TECTURE AWARD 2025の規模と受賞決定
本アワードでは2024年1月から2025年12月31日に竣工した建築・インテリアプロジェクトを募集。1st Roundで8,740票、FINAL Roundで7,766票、合計16,506票の投票が集まり、1,033作品の中からグランプリを含む各賞が決定した。受賞作は3月31日にTECTURE AWARD特設サイトおよび授賞式で発表されている。
NCN賞受賞3作品
(1)「MORI no KI TERRACE」は設計がSUEP. / 永瀬智基建築設計事務所。木造SE構法平屋で延床面積589.6㎡。築70年を超える広島県庁舎敷地内の未活用地を対象に、官民連携によって行政街区を市民に開かれた場へと再編する試みである。
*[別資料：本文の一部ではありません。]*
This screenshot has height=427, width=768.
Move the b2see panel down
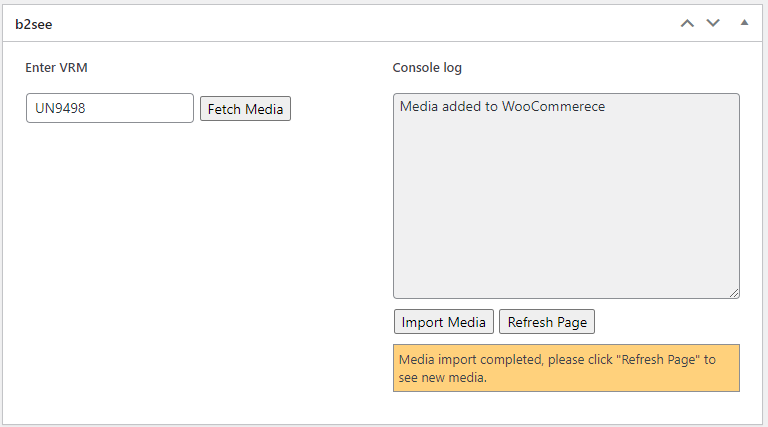pyautogui.click(x=713, y=23)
(2)「木の構造が支える、変化に応えるOFFICE」は設計がKADO一級建築士事務所。木造SE構法2階建てで延床面積496.01㎡。企業の持続的な成長と働き方の変化に対応するための本社屋である。
(3)戸建て住宅「FLOOR鶴見」は設計がroomz 株式会社 星野建築事務所、施工が株式会社タイコーアーキテクト。木造SE構法3階建てで延床面積93.64㎡。希少で高価な都市の土地の有効性を最大限に高めるために、3階建てとした南向き高性能住宅である。